Monday, December 17, 2018

The Paths

We plan. We hope. We wish. But we never know which paths our children go.

Watching them growing is like watching a fast-forwarded movie. Suddenly they're here. I've shown them many doors, and they show me many other doors I didn't know. But I let them follow their hearts, their passions.

They choose the door. The path. I'm grateful that I am given the chance to witness them in these moments. And like many moments before since they were babies, my eyes are never outta tears of joy.

Ibit: Choir

Ar: mountaineers

Ir: Flag Raisers Troop.

Wednesday, November 28, 2018

UAS Pertama Aik

Dalam sejarah menjadi ibu, baru kali ini aku merasakan 'anaknya yang tes ibunya yang stres'
Dengan Ibit, Ar, dan Ir, menemani mereka belajar hanya memastikan mereka belajar. Membantu sedikit yang mereka tida paham dan kutahu. Waktu SD, aku masih bisa mengajari sendiri pelajaran-pelajaran yang akan diteskan. Mulai SMP aku minta tolong guru les untuk datang ke rumah. Di SMA Ibit lebih nyaman ikut bimbingan belajar, sementara Ar dan Ir tetap memilih privat di rumah. Tapi soal belajar selama tes, aku benar-benar hanya 'mengawasi'.

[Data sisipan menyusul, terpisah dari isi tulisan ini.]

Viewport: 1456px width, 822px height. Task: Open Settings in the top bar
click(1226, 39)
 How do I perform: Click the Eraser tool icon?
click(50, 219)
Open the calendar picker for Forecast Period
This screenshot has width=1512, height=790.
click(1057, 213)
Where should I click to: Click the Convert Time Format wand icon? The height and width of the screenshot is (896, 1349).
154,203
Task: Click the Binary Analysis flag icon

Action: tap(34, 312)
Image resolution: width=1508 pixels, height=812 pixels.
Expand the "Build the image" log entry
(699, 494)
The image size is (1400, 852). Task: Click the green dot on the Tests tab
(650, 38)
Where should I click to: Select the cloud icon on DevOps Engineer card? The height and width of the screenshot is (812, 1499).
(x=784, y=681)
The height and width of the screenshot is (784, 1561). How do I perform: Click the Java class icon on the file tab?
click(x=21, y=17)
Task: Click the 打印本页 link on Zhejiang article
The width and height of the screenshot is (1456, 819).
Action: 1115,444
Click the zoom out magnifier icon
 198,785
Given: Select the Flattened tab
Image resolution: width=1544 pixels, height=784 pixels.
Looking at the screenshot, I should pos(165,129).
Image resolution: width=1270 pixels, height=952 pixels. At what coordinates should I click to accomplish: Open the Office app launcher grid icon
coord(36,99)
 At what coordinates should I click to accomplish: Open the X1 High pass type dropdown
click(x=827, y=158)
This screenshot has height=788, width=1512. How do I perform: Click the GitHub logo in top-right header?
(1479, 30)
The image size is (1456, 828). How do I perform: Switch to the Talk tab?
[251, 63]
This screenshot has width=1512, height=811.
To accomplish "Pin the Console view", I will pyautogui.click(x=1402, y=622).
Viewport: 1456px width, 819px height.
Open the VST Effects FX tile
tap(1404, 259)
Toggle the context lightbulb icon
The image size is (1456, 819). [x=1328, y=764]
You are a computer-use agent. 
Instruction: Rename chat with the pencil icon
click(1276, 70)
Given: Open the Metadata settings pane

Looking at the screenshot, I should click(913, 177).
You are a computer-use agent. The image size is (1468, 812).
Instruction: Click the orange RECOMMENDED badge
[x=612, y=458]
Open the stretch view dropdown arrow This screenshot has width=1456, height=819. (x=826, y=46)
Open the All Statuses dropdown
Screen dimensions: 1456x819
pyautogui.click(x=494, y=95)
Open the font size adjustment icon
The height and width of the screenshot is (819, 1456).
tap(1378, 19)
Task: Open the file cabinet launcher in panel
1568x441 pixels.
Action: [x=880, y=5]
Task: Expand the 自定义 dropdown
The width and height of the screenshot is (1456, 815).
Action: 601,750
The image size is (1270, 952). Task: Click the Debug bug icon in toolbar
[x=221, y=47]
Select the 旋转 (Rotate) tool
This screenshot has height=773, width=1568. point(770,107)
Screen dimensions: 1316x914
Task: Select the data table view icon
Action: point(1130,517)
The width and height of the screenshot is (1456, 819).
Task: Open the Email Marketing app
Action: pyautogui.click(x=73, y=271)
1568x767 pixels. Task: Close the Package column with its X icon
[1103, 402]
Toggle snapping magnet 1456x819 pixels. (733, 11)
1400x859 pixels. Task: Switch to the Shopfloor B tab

Ini semester pertama Aik di SD, Ulangan Akhir Semester pertama buatnya. Juga buatku. See, metode belajar buat Aik selalu harus beda. Ya sebenarnya metode belajar yang efektif untuk tiap anak bisa saja berbeda. Bahkan Ar dan Ir yang notabene terbikin dari satu telur pun perlu pendekatan yang berbeda untuk bisa paham. Tapi Aik ini benar-benar beda. Maksudku... beda. Sudut pandangnya terhadap segala sesuatu sering membatasi jalan baginya untuk memahami sesuatu. Paham kan maksudku? Tidak. Ya... pokoknya begitu lah. Jadi tantangan bagiku adalah menemukan jalan itu, sudut pandang itu. Sekali ketemu, akan mudah baginya memahami apa yang diajarkan.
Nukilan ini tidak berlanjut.